Looking at the listing, state how many of its lines contain the string "ATAL". Write only the number.
=== Begin Enclosure ===
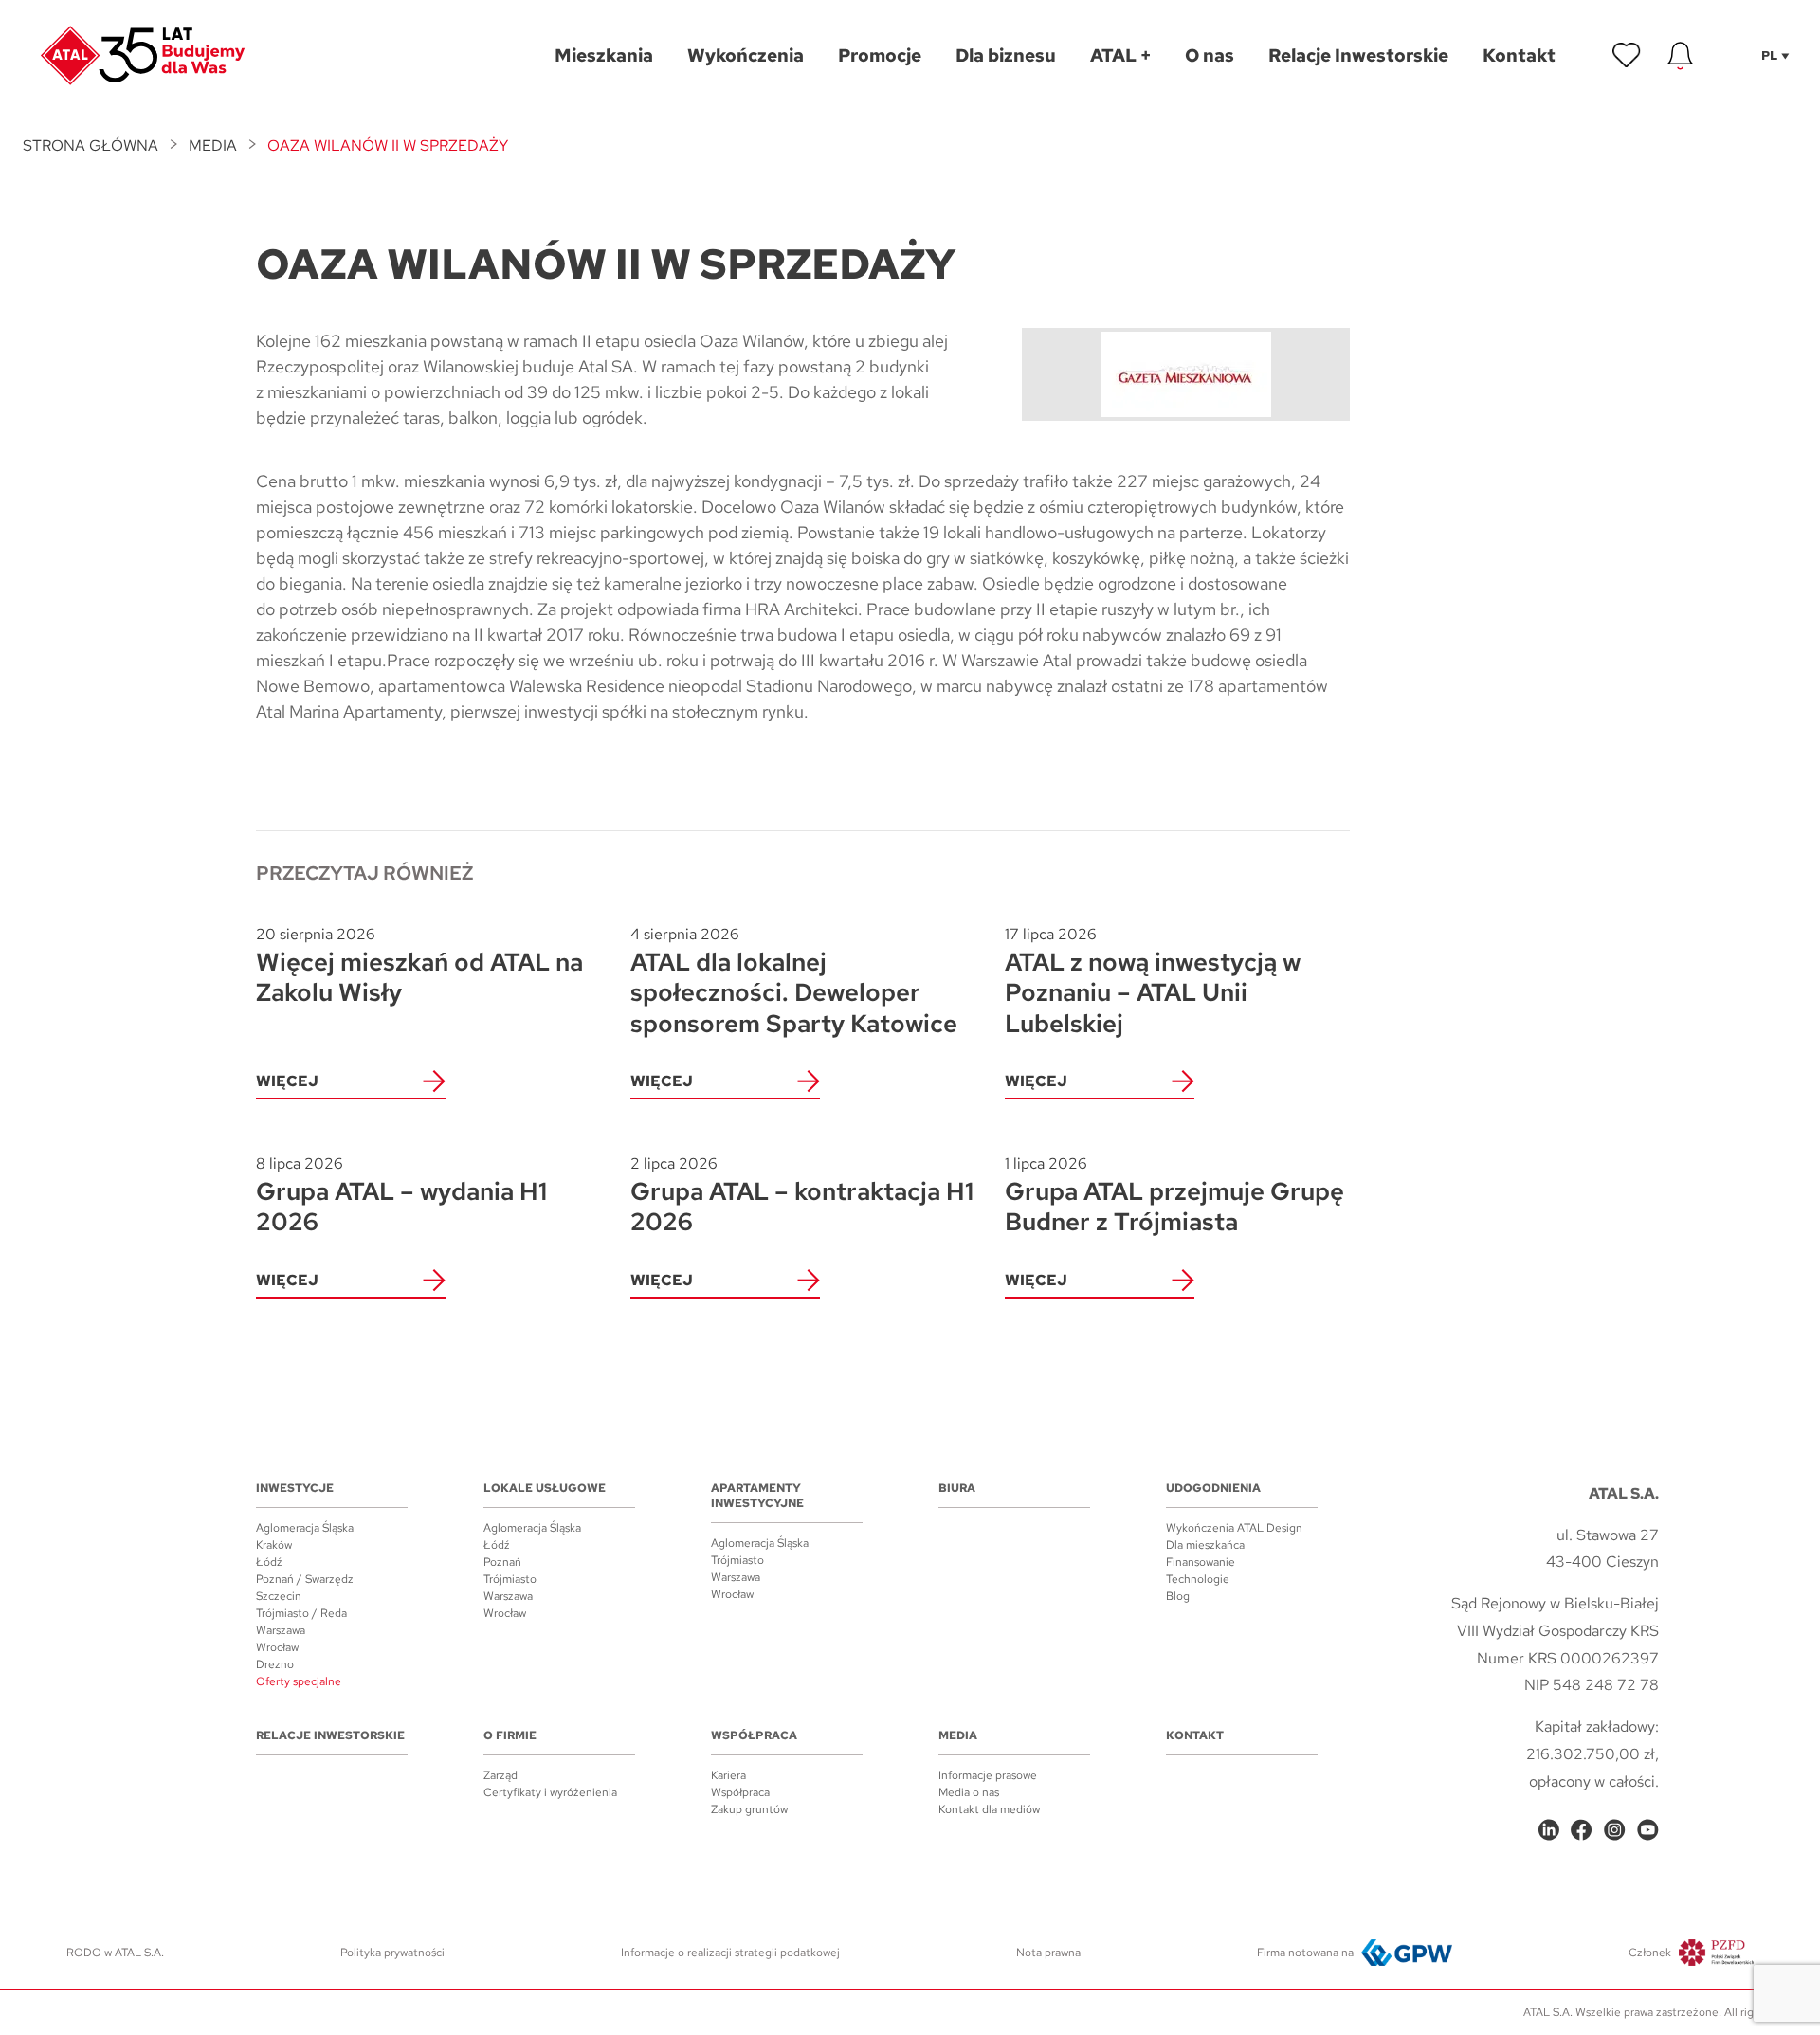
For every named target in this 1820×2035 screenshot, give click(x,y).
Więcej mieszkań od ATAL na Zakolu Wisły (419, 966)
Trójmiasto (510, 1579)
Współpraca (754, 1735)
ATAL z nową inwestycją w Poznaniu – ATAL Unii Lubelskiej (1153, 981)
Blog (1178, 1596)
=== End Enclosure ===
• **Answer below**
2